Uma jovem precisa escolher entre Deus e a atração que sente por uma amiga.

Noruega, Dinamarca, Suécia e França se juntam nesta produção com pouco mas expressivo terror, de narrativa lenta que você vai querer ver mais de uma vez, por incrível que pareça. A chegada da jovem protagonista na universidade, é uma sequência aérea que mostra boa parte da movimentação no pátio do campus, se aproximando aos poucos e revelando em quem deveríamos prestar atenção. O filme inteiro é assim, só que ao contrário. Um cenário comum é apresentado, como Thelma conversando com os pais por telefone e aí um corte para um plano mais aberto mostra a mãe dela na cadeira de rodas. Em um momento, Thelma conta a uma amiga que o pai costumava segurar a mão dela em cima de uma vela acesa, para que ela ainda criança tivesse uma ideia do que acontece para quem vai para o inferno. Eu olho as prateleiras vazias do novo dormitório da jovem e imagino que o diploma em biologia era só uma desculpa, uma fuga dos pais que ficaram no interior, mas ligam todos os dias exigindo que o contato permaneça forte. Nem a mala ela desfez. A universidade ou um cantinho só dela não são importantes, a liberdade é! Mas aí os pais, que são super gente boa, aparecem trazendo o restante das tralhas e antes que o filme termine, você também vai se dar conta de que a superproteção é também o cenário comum. Os motivos dos pais é o plano aberto.

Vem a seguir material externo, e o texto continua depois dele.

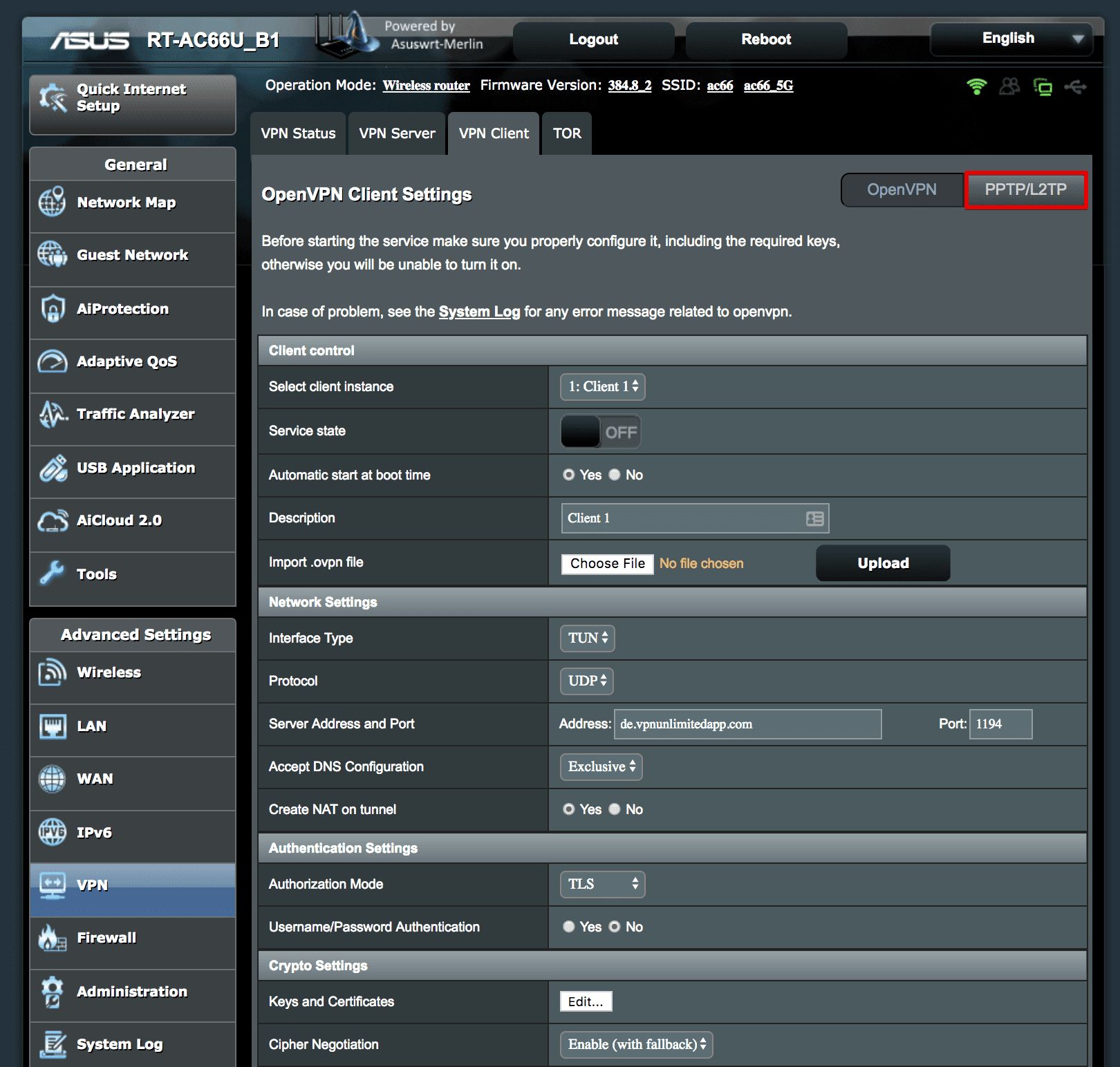
Task: Open USB Application settings
Action: [x=136, y=468]
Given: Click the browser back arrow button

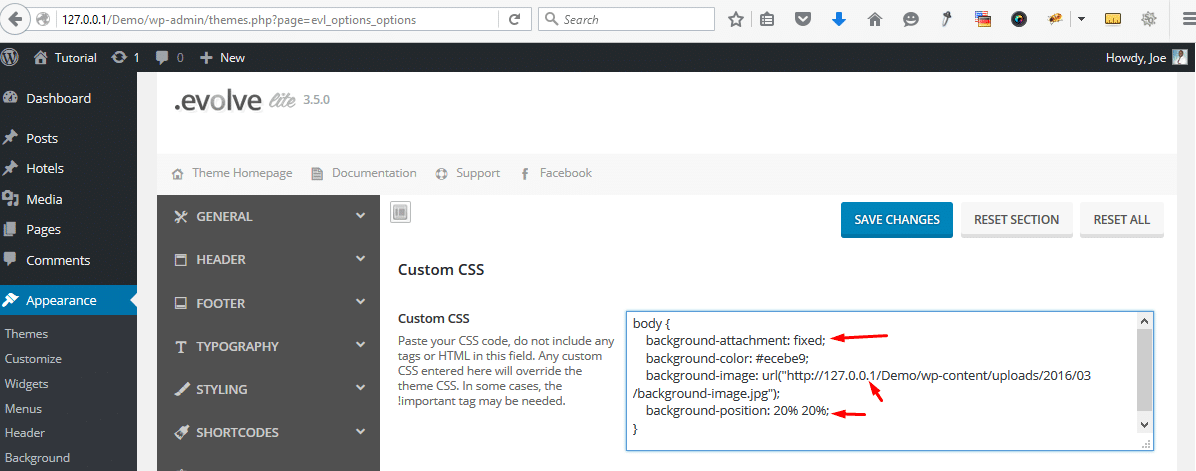Looking at the screenshot, I should click(17, 19).
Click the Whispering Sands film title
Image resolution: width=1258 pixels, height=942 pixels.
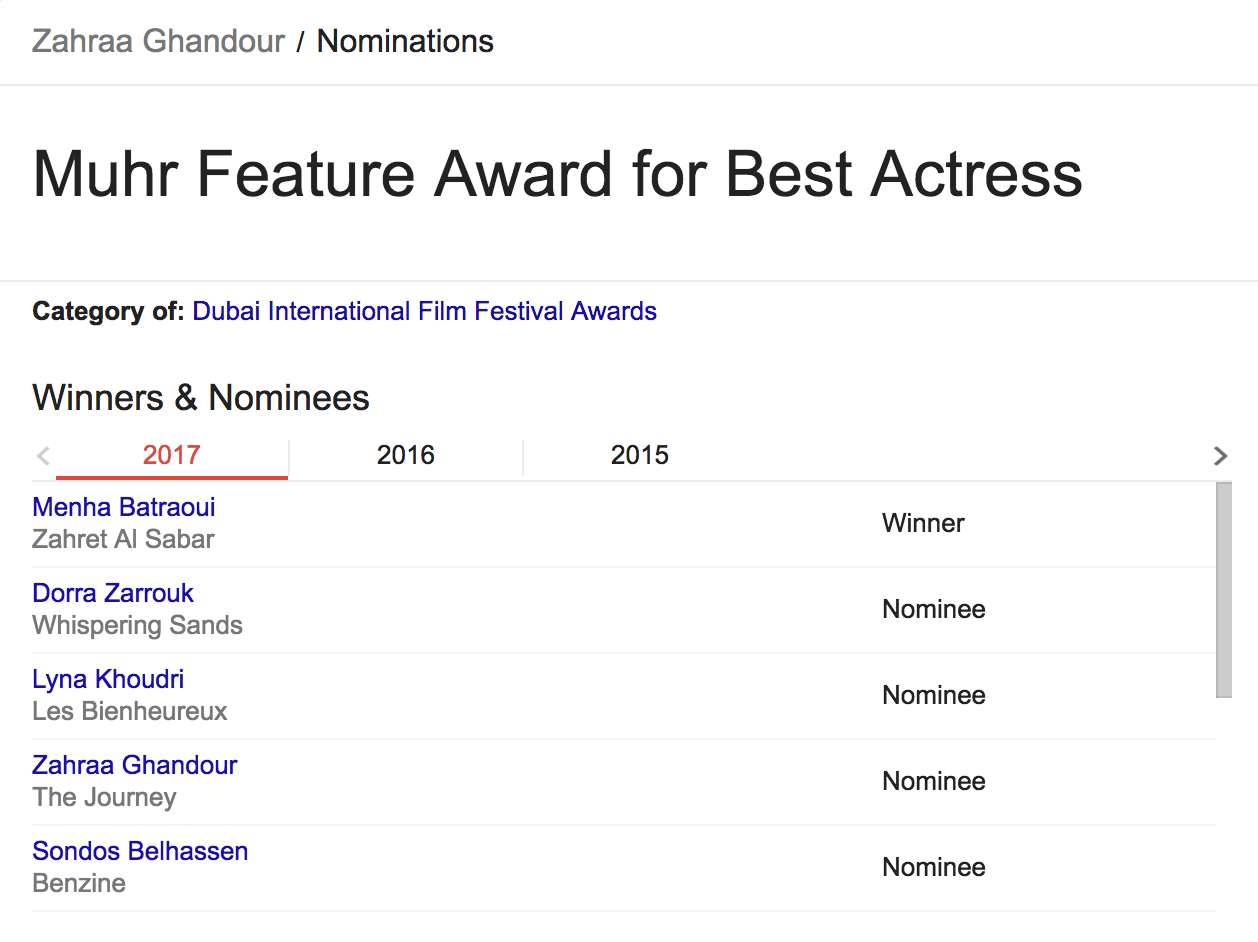click(x=138, y=625)
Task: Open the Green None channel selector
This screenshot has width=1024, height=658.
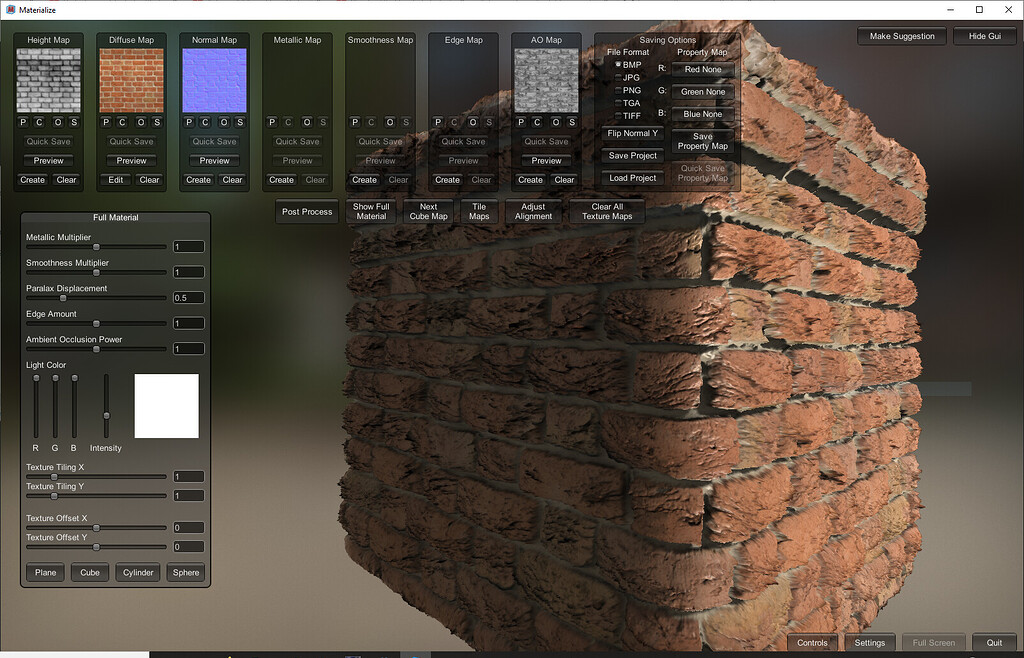Action: [x=701, y=91]

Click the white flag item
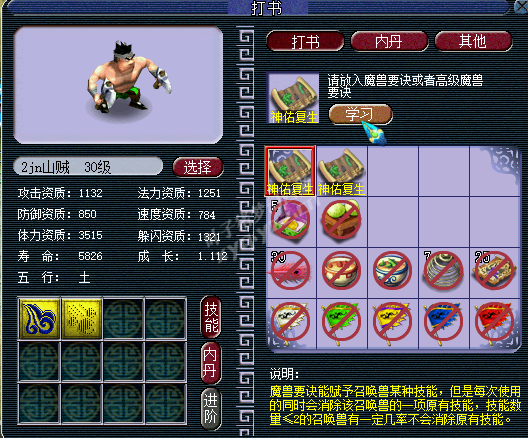[291, 323]
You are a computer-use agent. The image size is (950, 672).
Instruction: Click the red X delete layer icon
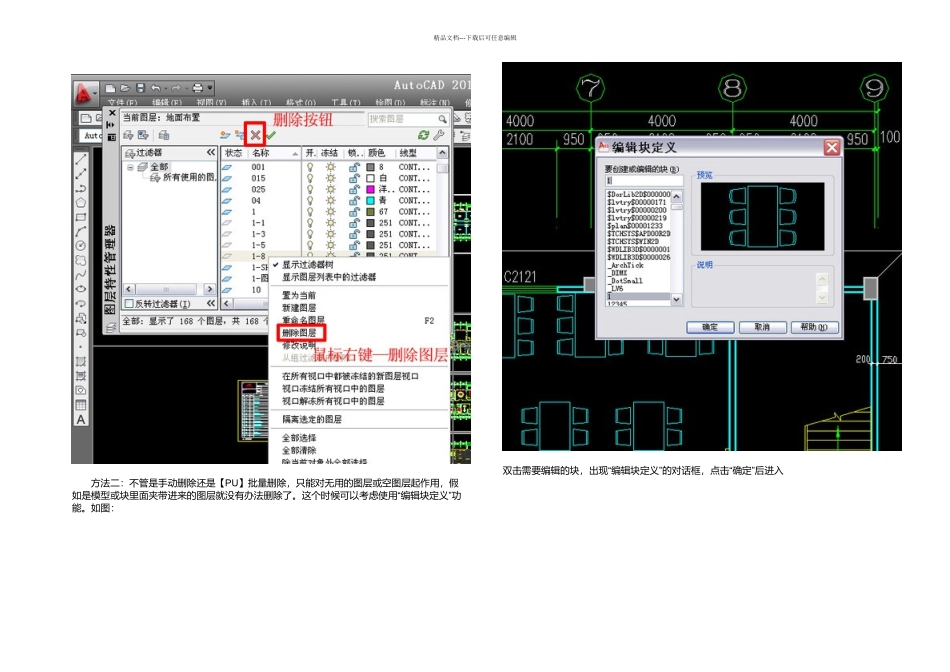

Thelma conhece Anja durante uma aula que as duas têm em comum, apesar de estarem se formando em cursos diferentes. Um estranho e inédito ataque epiléptico em Thelma atrai a boa vontade de Anja, que estava bem ao lado dela na hora. Anja quer se certificar de que a desconhecida se recupere bem e que tenha pelo menos uma amiga, já que Thelma é além de nova no pedaço, muito solitária. Os dias passam e o círculo de amigos vai aumentando, só que Anja é especial e que surpresa interessante é o recente término com o namorado, seguido por mais momentos de conexão com Thelma. É durante este período de flerte discreto, que o filme desacelera bastante e pode desencorajar muita gente a continuar assistindo. Só que quando acabou, eu reconheço que essas sequências mais paradas eram as que eu mais queria assistir novamente. Em um filme sobre mudanças constantes de perspectiva, as cenas que mostram a paixão crescendo entre as duas, ganham o potencial para se tornarem as mais perturbadoras, se a gente prestar bastante atenção na aparentemente encantadora cena final do filme. Considerando o desenrolar das vidas dos personagens além da tela, mesmo que sejam fictícios, não dá para rever essas cenas tão românticas e não se horrorizar com a crueldade por trás delas, mesmo que não haja intenções ruins em nenhuma ação ou pensamento.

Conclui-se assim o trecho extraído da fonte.